Defining Tools (and Preventing Accidental Apocalypse)
We get to define the semantics of these tools. For example:
If a user types: “nuke my hard drive” …you do not want the LLM to interpret that literally and attempt to vaporise a 20‑mile radius.
So you define a tool mapping:
- User says: “nuke my hard-drive”
- LLM replies with: nuke-drive

Your code intercepts that tool call and runs format.exe after confirming which drive, and ideally after the user has had a strong cup of tea and reconsidered their life choices.

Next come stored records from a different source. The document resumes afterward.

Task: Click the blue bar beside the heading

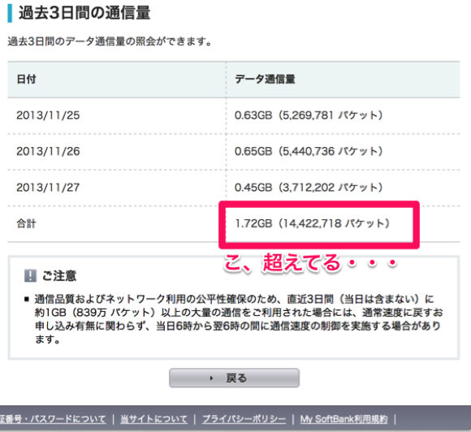Action: (x=10, y=13)
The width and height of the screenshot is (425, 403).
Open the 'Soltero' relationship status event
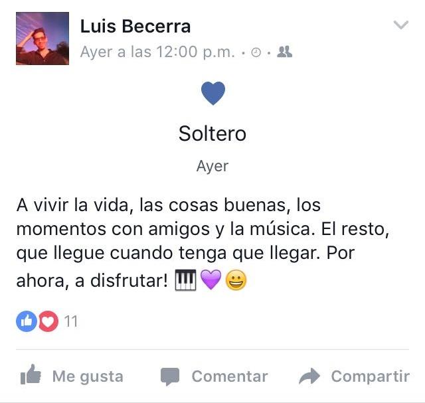[x=213, y=133]
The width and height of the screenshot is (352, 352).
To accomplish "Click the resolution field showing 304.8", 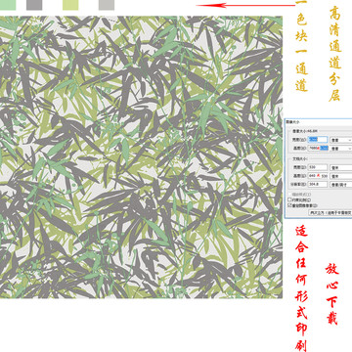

In genealogy, the “actions” aren’t destructive. Instead of “nuke-drive,” you get things like:
- get-data
- get-mother
- get-children
These return information rather than triggering an atomic chain reaction.
Still, you pray your small‑token LLM doesn’t confuse nuke-drive with nuke-world.
At this point, you’ve essentially built an agent.
Possibly an agent of doom, depending on how badly you wrote the prompt.
When the LLM Answers a Question Instead of Asking for Instructions

This is where things get interesting. The LLM must:
- Choose the correct tool
- Know what data to expect
- Not panic
- Not hallucinate
- Not summon the ghost of Grandpa Joe
This requires multiple round trips. You send the prompt and question, the LLM asks for a tool, you provide the data, and then it answers. If you’re superstitious, this is the moment to rub your lucky rabbit’s foot – though frankly, if the rabbit lost its foot, it wasn’t that lucky.